> EXERCISE PROMPT: What needs reproducing is the run of lines in the data below starting at the line with "Where should I" and ending at the line with "The width and", both ends included. Copy it exactly, without pictures, and add nothing.

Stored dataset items
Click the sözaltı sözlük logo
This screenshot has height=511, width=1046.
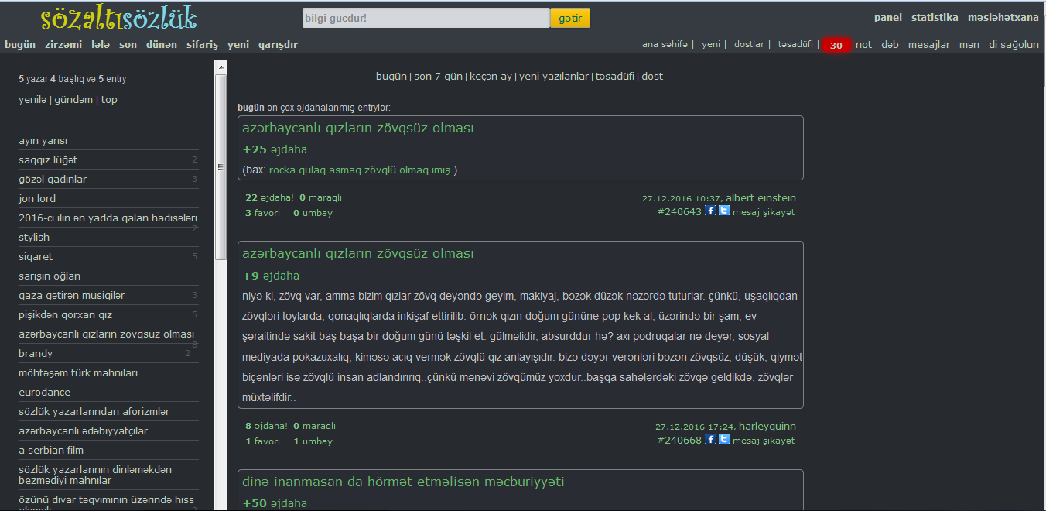(119, 18)
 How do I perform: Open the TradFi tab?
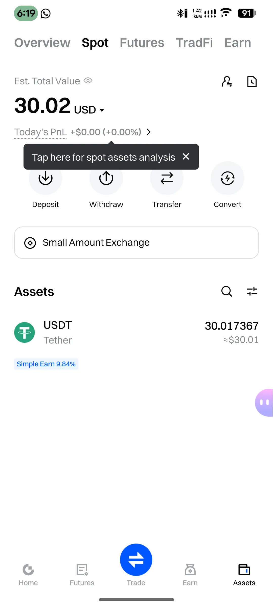point(194,43)
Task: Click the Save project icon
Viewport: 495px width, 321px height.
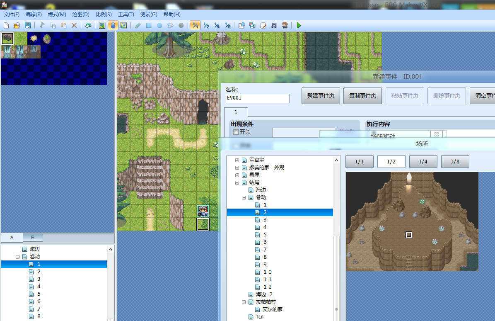Action: coord(28,25)
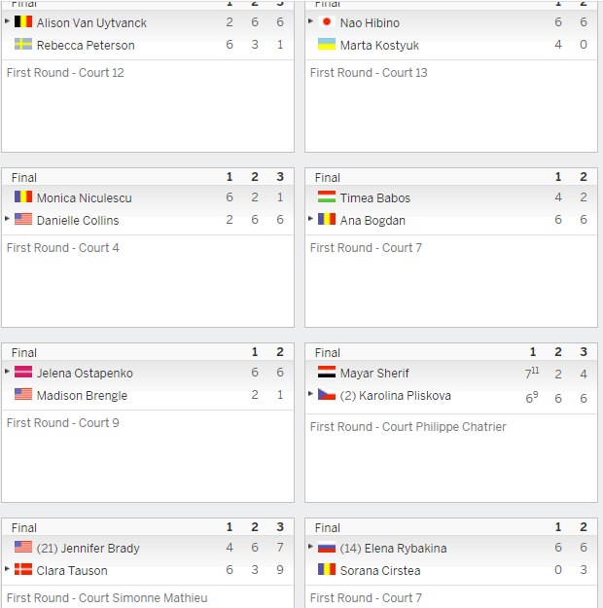This screenshot has height=608, width=603.
Task: Click the First Round - Court Philippe Chatrier text
Action: [x=408, y=426]
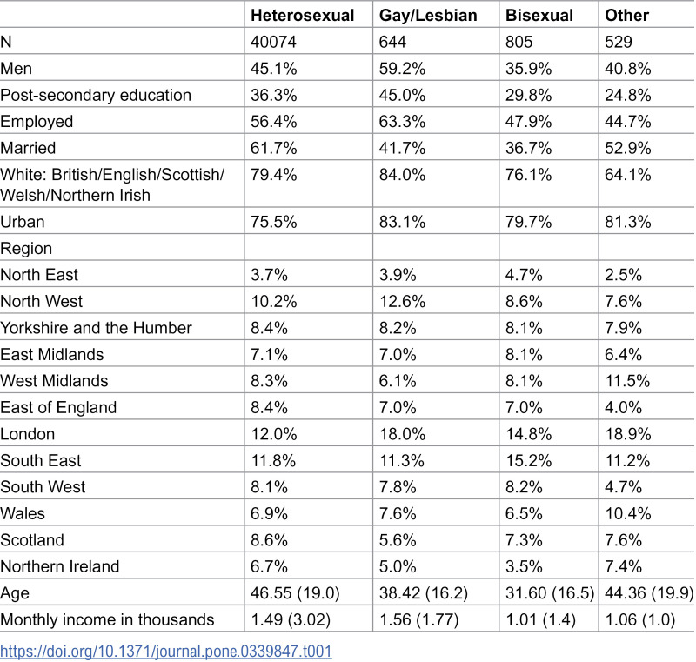Select the Heterosexual column header
696x662 pixels.
click(302, 16)
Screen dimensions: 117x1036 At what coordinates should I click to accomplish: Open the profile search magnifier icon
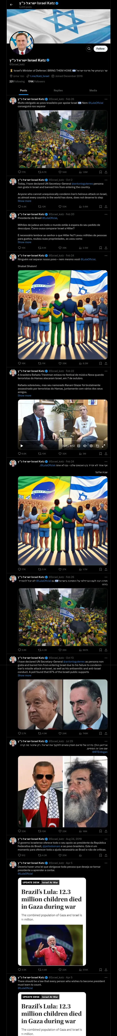[x=89, y=49]
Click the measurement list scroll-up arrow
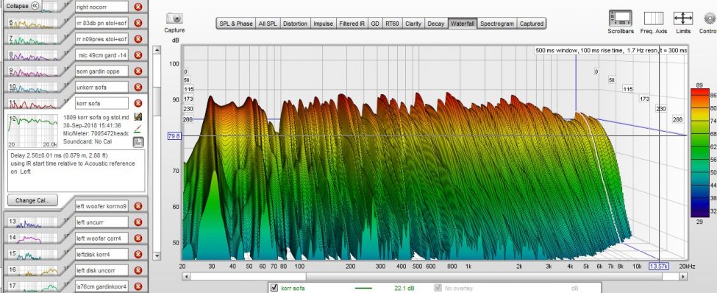Image resolution: width=717 pixels, height=293 pixels. click(157, 49)
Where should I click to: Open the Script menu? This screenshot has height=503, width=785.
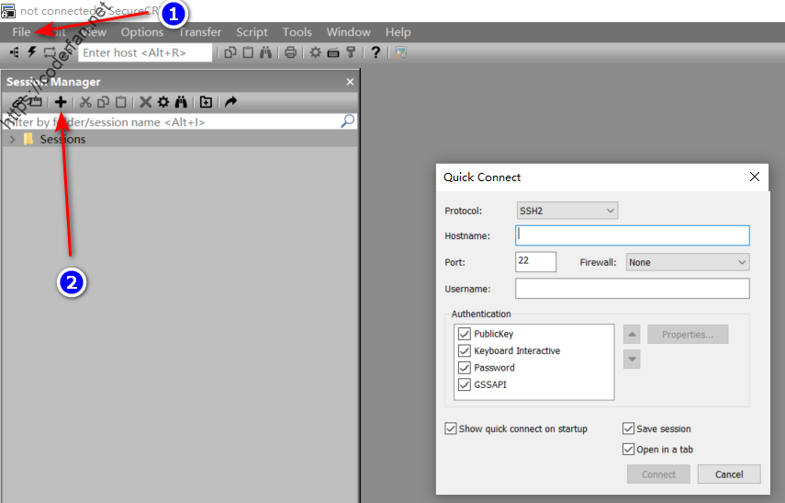pos(252,32)
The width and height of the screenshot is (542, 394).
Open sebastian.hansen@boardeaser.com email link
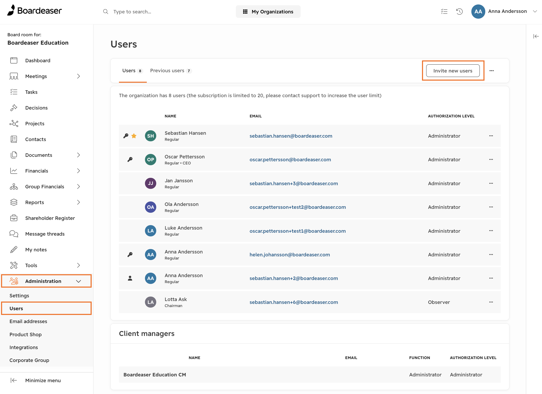(291, 136)
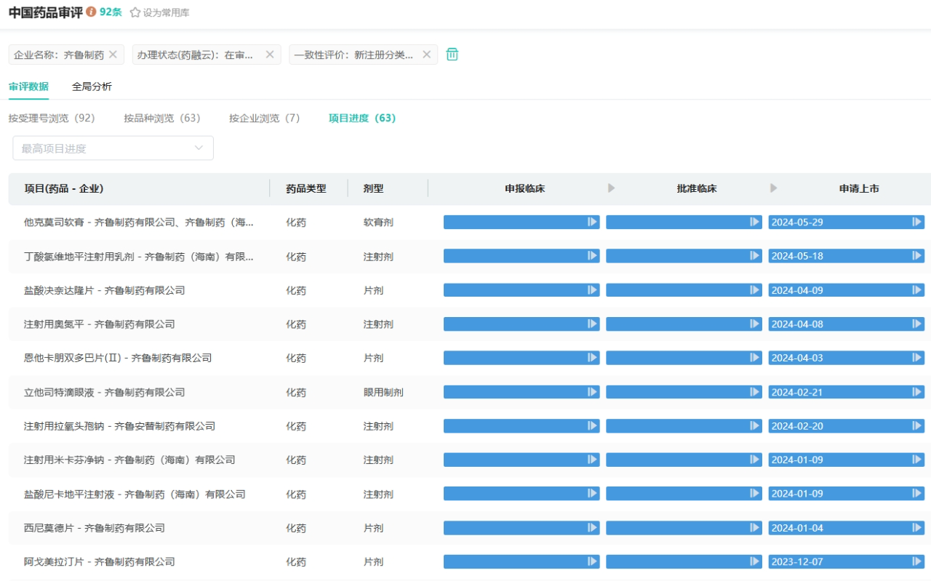This screenshot has width=931, height=581.
Task: Click the orange info icon beside 中国药品审评
Action: [91, 12]
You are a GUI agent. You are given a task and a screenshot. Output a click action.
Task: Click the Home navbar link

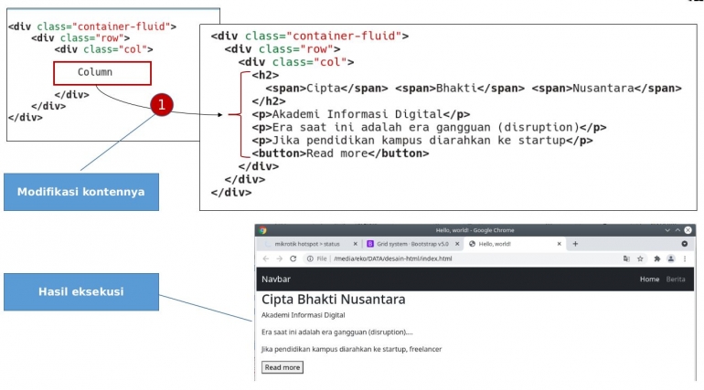tap(649, 279)
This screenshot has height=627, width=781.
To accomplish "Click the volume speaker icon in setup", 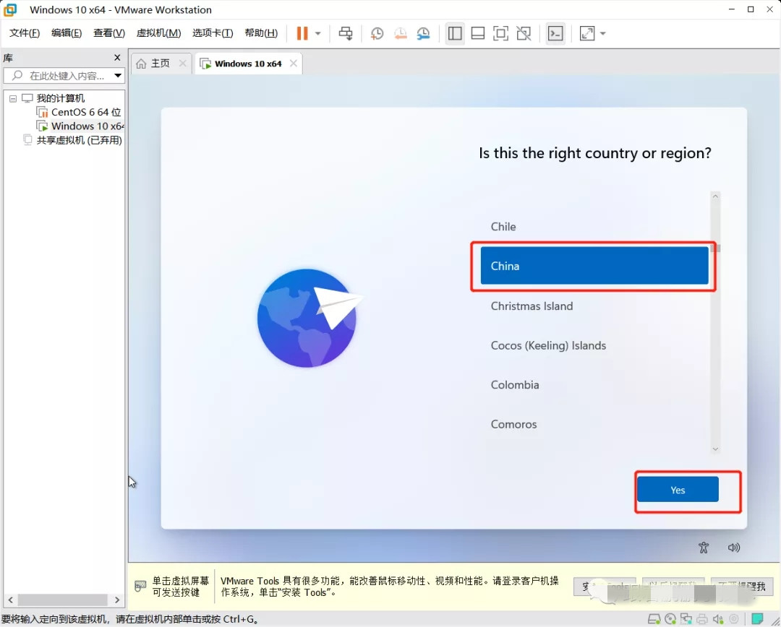I will pyautogui.click(x=734, y=548).
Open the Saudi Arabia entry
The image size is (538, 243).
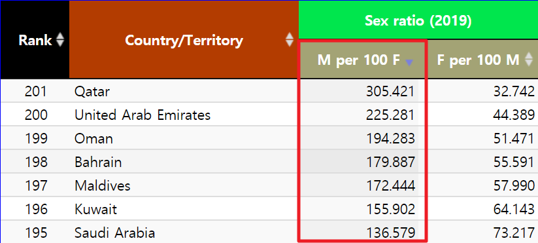coord(114,233)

> ANSWER TO THIS EXERCISE:
Where should I click to: Open the Script menu? This screenshot has height=503, width=785.
pos(252,32)
The width and height of the screenshot is (542, 394).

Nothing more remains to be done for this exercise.